Abstract:We present a physics-informed framework for system identification based on randomized stable atomic features. Impulse responses are represented as random superpositions of stable atoms, namely damped complex exponentials associated with poles sampled inside a prescribed disk. Identification is then cast as a convex regularized least-squares problem with optional linear, second-order-cone, and KYP constraints. The approach generalizes random Fourier and random Laplace features to the damped, nonstationary regime relevant to engineering systems while retaining modal interpretability and scalable finite-dimensional computation. The main analytic point is an operator-theoretic Disk-Bochner viewpoint: positive measures over stable poles generate positive-definite kernels with a radius-dependent shift defect, while a converse scalar disk moment representation for an arbitrary kernel is characterized by subnormality of the canonical shift.

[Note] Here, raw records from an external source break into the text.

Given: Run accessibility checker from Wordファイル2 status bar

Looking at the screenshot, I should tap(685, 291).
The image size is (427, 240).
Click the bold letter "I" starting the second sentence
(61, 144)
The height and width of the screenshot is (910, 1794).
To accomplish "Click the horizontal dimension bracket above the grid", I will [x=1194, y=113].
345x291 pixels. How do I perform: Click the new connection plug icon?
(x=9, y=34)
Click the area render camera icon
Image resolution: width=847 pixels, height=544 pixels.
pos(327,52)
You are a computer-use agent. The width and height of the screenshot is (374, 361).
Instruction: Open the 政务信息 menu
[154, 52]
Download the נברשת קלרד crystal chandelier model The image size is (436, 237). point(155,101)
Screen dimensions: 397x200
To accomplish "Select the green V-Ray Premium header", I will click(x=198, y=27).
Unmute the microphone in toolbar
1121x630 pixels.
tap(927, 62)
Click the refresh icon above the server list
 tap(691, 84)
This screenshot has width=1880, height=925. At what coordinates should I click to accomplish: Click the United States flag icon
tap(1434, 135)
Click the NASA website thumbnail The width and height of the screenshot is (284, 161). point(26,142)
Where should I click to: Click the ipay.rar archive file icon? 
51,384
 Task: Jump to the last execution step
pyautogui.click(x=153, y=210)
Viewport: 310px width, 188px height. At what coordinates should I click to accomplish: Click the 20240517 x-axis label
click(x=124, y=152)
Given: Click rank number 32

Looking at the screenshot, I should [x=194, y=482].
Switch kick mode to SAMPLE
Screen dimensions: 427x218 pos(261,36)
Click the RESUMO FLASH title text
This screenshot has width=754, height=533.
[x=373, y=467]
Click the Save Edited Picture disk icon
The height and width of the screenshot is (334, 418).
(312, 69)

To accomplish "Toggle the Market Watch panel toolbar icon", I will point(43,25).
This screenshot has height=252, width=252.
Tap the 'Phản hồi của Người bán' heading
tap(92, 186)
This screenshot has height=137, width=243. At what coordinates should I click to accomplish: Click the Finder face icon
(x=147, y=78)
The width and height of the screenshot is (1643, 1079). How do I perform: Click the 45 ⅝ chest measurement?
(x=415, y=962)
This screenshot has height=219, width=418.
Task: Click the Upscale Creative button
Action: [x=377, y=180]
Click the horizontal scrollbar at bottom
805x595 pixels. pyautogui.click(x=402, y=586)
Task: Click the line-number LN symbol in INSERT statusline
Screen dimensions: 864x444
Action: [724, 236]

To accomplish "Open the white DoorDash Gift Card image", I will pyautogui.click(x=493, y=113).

We prove this statement, establish an RKHS-to-l1 embedding, show that sampled poles induce a valid finite atomic gauge, discuss random-feature convergence, and state sparse-recovery guarantees conditionally on the restricted-eigenvalue properties of the realized disk-Vandermonde or input-output design matrix. We also connect the normalized transfer function problem to Nevanlinna-Pick interpolation and LFT set-membership. The framework directly encodes stability margins, modal localization, DC-gain bounds, monotonicity, passivity, relative degree, settling-time targets, and time/frequency-domain error bounds. Numerical comparisons illustrate how physically meaningful priors can compensate for poor excitation and improve constrained impulse-response recovery in an under-informative data setting.
| Comments: | Extended version of the conference paper submitted for IFAC World Congress, 2026 |
| Subjects: | Systems and Control (eess.SY); Machine Learning (cs.LG) |
| MSC classes: | 93E10 |
| ACM classes: | I.6.5 |
| Cite as: | arXiv:2605.14351 [eess.SY] |
| (or arXiv:2605.14351v1 [eess.SY] for this version) | |
| https://doi.org/10.48550/arXiv.2605.14351 arXiv-issued DOI via DataCite (pending registration) |
Submission history
From: Rajiv Singh [view email]
[v1]
Thu, 14 May 2026 04:25:07 UTC (952 KB)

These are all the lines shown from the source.